**Exercise prompt**. Write what comes next in the passage on the example notebooks and the bundled dataset, starting right after its final sentence.

**Text passage**.
* Start *

See the `examples/` directory for Jupyter notebooks (all with saved outputs):

- **[01_quickstart.ipynb](https://github.com/koftezz/rolling-lookahead-dt/blob/main/examples/01_quickstart.ipynb)** — Fit/predict/score, `predict_proba`, `feature_importances_`
- **[02_visualization.ipynb](https://github.com/koftezz/rolling-lookahead-dt/blob/main/examples/02_visualization.ipynb)** — `export_text`, `export_graphviz`, `apply`, `decision_path`, tree inspection
- **[03_sklearn_integration.ipynb](https://github.com/koftezz/rolling-lookahead-dt/blob/main/examples/03_sklearn_integration.ipynb)** — `GridSearchCV`, `Pipeline`, `cross_val_score`, model persistence
- **[04_advanced.ipynb](https://github.com/koftezz/rolling-lookahead-dt/blob/main/examples/04_advanced.ipynb)** — Depth analysis, preprocessing, solver tuning, parallel execution, tree internals, Numba, per-leaf stats, criteria comparison, early stopping

## Dataset

An example dataset is provided under `rollotree/data/` — a binarized version of the [Wine Dataset](https://archive.ics.uci.edu/dataset/109/wine) (3-class, 130 binary features).

* End *

**Data extract**.
* Start *

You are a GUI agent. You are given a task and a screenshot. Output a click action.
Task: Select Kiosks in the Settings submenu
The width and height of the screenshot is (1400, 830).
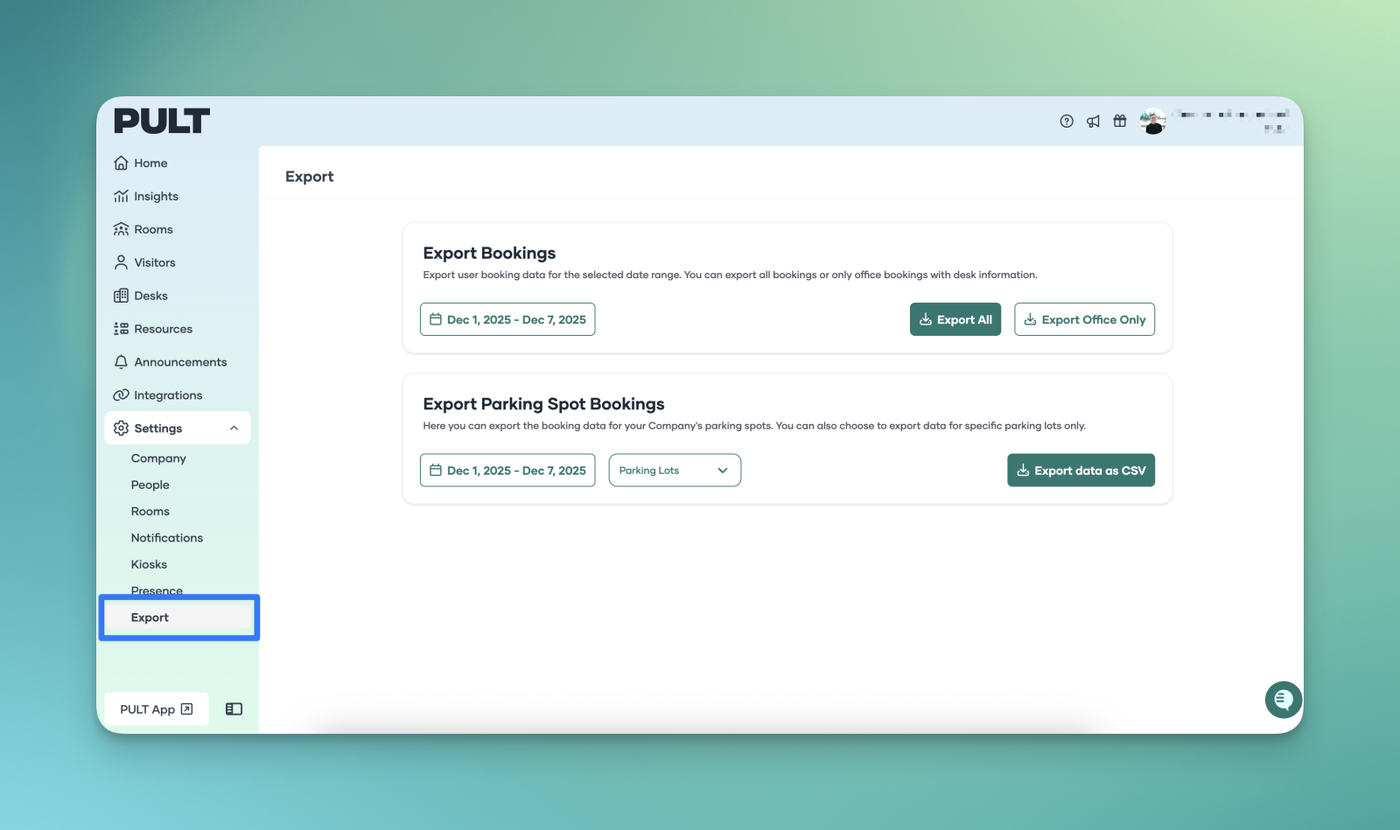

* End *

**Task response**.
## How It Works

1. **OCT-2 Formulation**: Solves a MIP to find the optimal depth-2 binary classification tree. Binary variables select which feature to split on at each node, and the objective minimizes total leaf impurity.

2. **Rolling Subtree (RST) Algorithm**: Identifies misclassified leaves, groups them by parent, then solves a new OCT-2 subproblem for each parent's data subset. The resulting subtrees are merged back into the main tree. This repeats level-by-level until the target depth is reached.

3. **LP Relaxation Integrality**: The OCT-2 formulation's feasible region is an integral polyhedron (Proposition 2 in the paper), so the LP relaxation always yields an integer-optimal solution.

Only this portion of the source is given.